Below are the records; repeat them in full, exactly.
+ + + + +
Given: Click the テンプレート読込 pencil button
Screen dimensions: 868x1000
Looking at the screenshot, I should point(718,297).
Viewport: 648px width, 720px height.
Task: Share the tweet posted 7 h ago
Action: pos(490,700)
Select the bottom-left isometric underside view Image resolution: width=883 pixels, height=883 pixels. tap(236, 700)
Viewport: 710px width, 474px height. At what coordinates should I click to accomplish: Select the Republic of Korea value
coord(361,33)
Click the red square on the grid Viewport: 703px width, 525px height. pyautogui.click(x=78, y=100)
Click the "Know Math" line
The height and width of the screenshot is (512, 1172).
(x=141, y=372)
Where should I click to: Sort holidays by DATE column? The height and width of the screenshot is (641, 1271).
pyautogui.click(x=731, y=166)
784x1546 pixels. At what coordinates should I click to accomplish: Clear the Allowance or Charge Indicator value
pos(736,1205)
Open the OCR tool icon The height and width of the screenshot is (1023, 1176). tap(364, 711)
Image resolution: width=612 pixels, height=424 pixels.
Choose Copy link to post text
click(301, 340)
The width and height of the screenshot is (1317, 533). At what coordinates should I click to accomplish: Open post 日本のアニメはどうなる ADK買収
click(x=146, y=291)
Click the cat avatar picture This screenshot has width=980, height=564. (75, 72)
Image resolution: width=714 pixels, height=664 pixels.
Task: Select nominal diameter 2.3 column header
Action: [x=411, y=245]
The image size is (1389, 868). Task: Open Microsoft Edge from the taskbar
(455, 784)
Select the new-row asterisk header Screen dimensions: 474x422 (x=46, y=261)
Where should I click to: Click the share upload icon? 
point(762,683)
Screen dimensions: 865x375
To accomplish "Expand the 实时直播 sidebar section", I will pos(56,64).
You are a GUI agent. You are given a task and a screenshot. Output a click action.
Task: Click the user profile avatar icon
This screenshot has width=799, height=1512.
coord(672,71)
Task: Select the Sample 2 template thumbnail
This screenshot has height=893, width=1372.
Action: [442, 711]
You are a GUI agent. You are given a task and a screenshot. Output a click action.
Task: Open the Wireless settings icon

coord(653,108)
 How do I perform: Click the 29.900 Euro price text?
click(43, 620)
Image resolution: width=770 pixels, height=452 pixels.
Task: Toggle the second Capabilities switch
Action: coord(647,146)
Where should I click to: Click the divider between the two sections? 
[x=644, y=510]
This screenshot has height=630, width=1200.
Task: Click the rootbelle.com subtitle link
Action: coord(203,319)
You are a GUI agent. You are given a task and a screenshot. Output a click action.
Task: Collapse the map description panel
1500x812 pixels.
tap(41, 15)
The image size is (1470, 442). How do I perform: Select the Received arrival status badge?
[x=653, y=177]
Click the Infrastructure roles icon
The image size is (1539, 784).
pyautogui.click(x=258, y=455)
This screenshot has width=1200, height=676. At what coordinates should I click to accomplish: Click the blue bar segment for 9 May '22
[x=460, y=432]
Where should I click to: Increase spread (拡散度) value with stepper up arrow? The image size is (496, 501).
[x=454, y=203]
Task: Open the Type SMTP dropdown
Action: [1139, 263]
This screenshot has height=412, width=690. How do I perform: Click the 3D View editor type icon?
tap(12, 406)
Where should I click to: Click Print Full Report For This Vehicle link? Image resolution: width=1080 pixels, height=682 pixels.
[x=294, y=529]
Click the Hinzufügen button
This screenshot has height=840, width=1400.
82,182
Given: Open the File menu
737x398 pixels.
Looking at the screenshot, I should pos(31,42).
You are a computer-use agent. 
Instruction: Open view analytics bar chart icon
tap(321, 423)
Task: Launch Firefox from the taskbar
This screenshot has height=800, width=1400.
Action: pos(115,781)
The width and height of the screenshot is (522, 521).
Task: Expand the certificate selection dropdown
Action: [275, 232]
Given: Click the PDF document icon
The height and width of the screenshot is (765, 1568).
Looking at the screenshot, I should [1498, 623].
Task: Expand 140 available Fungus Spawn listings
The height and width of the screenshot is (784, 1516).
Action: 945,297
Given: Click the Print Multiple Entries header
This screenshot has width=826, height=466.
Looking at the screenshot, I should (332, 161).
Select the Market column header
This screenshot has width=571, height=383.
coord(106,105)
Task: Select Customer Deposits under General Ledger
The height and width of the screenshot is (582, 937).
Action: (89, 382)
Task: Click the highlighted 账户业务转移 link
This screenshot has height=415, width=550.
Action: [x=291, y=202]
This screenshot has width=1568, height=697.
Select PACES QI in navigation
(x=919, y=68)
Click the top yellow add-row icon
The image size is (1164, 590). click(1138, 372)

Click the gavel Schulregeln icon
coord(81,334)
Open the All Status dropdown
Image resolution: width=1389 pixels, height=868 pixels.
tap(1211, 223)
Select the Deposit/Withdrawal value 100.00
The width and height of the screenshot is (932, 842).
+ + + + +
## [SOLUTION FOR THIS TASK]
Given: Click the テンプレート読込 pencil button
Screen dimensions: 868x1000
Looking at the screenshot, I should point(718,297).
Viewport: 648px width, 720px height.
Task: Share the tweet posted 7 h ago
Action: pos(490,700)
Select the bottom-left isometric underside view Image resolution: width=883 pixels, height=883 pixels. tap(236, 700)
Viewport: 710px width, 474px height. At what coordinates should I click to accomplish: Select the Republic of Korea value
coord(361,33)
Click the red square on the grid Viewport: 703px width, 525px height. pyautogui.click(x=78, y=100)
Click the "Know Math" line
The height and width of the screenshot is (512, 1172).
(x=141, y=372)
Where should I click to: Sort holidays by DATE column? The height and width of the screenshot is (641, 1271).
pyautogui.click(x=731, y=166)
784x1546 pixels. At what coordinates should I click to accomplish: Clear the Allowance or Charge Indicator value
pos(736,1205)
Open the OCR tool icon The height and width of the screenshot is (1023, 1176). tap(364, 711)
Image resolution: width=612 pixels, height=424 pixels.
Choose Copy link to post text
click(301, 340)
The width and height of the screenshot is (1317, 533). At what coordinates should I click to accomplish: Open post 日本のアニメはどうなる ADK買収
click(x=146, y=291)
Click the cat avatar picture This screenshot has width=980, height=564. (75, 72)
Image resolution: width=714 pixels, height=664 pixels.
Task: Select nominal diameter 2.3 column header
Action: [x=411, y=245]
The image size is (1389, 868). Task: Open Microsoft Edge from the taskbar
(455, 784)
Select the new-row asterisk header Screen dimensions: 474x422 (x=46, y=261)
Where should I click to: Click the share upload icon? 
point(762,683)
Screen dimensions: 865x375
To accomplish "Expand the 实时直播 sidebar section", I will pos(56,64).
You are a GUI agent. You are given a task and a screenshot. Output a click action.
Task: Click the user profile avatar icon
This screenshot has width=799, height=1512.
coord(672,71)
Task: Select the Sample 2 template thumbnail
This screenshot has height=893, width=1372.
Action: [442, 711]
You are a GUI agent. You are given a task and a screenshot. Output a click action.
Task: Open the Wireless settings icon

coord(653,108)
 How do I perform: Click the 29.900 Euro price text?
click(43, 620)
Image resolution: width=770 pixels, height=452 pixels.
Task: Toggle the second Capabilities switch
Action: coord(647,146)
Where should I click to: Click the divider between the two sections? 
[x=644, y=510]
This screenshot has height=630, width=1200.
Task: Click the rootbelle.com subtitle link
Action: coord(203,319)
You are a GUI agent. You are given a task and a screenshot. Output a click action.
Task: Collapse the map description panel
1500x812 pixels.
tap(41, 15)
The image size is (1470, 442). How do I perform: Select the Received arrival status badge?
[x=653, y=177]
Click the Infrastructure roles icon
The image size is (1539, 784).
pyautogui.click(x=258, y=455)
This screenshot has width=1200, height=676. At what coordinates should I click to accomplish: Click the blue bar segment for 9 May '22
[x=460, y=432]
Where should I click to: Increase spread (拡散度) value with stepper up arrow? The image size is (496, 501).
[x=454, y=203]
Task: Open the Type SMTP dropdown
Action: [1139, 263]
This screenshot has height=412, width=690. How do I perform: Click the 3D View editor type icon?
tap(12, 406)
Where should I click to: Click Print Full Report For This Vehicle link? Image resolution: width=1080 pixels, height=682 pixels.
[x=294, y=529]
Click the Hinzufügen button
This screenshot has height=840, width=1400.
82,182
Given: Open the File menu
737x398 pixels.
Looking at the screenshot, I should pos(31,42).
You are a computer-use agent. 
Instruction: Open view analytics bar chart icon
tap(321, 423)
Task: Launch Firefox from the taskbar
This screenshot has height=800, width=1400.
Action: pos(115,781)
The width and height of the screenshot is (522, 521).
Task: Expand the certificate selection dropdown
Action: [275, 232]
Given: Click the PDF document icon
The height and width of the screenshot is (765, 1568).
Looking at the screenshot, I should [1498, 623].
Task: Expand 140 available Fungus Spawn listings
The height and width of the screenshot is (784, 1516).
Action: 945,297
Given: Click the Print Multiple Entries header
This screenshot has width=826, height=466.
Looking at the screenshot, I should (332, 161).
Select the Market column header
This screenshot has width=571, height=383.
coord(106,105)
Task: Select Customer Deposits under General Ledger
The height and width of the screenshot is (582, 937).
Action: (89, 382)
Task: Click the highlighted 账户业务转移 link
This screenshot has height=415, width=550.
Action: [x=291, y=202]
This screenshot has width=1568, height=697.
Select PACES QI in navigation
(x=919, y=68)
Click the top yellow add-row icon
The image size is (1164, 590). click(1138, 372)

Click the gavel Schulregeln icon
coord(81,334)
Open the All Status dropdown
Image resolution: width=1389 pixels, height=868 pixels.
tap(1211, 223)
Select the Deposit/Withdrawal value 100.00
The width and height of the screenshot is (932, 842).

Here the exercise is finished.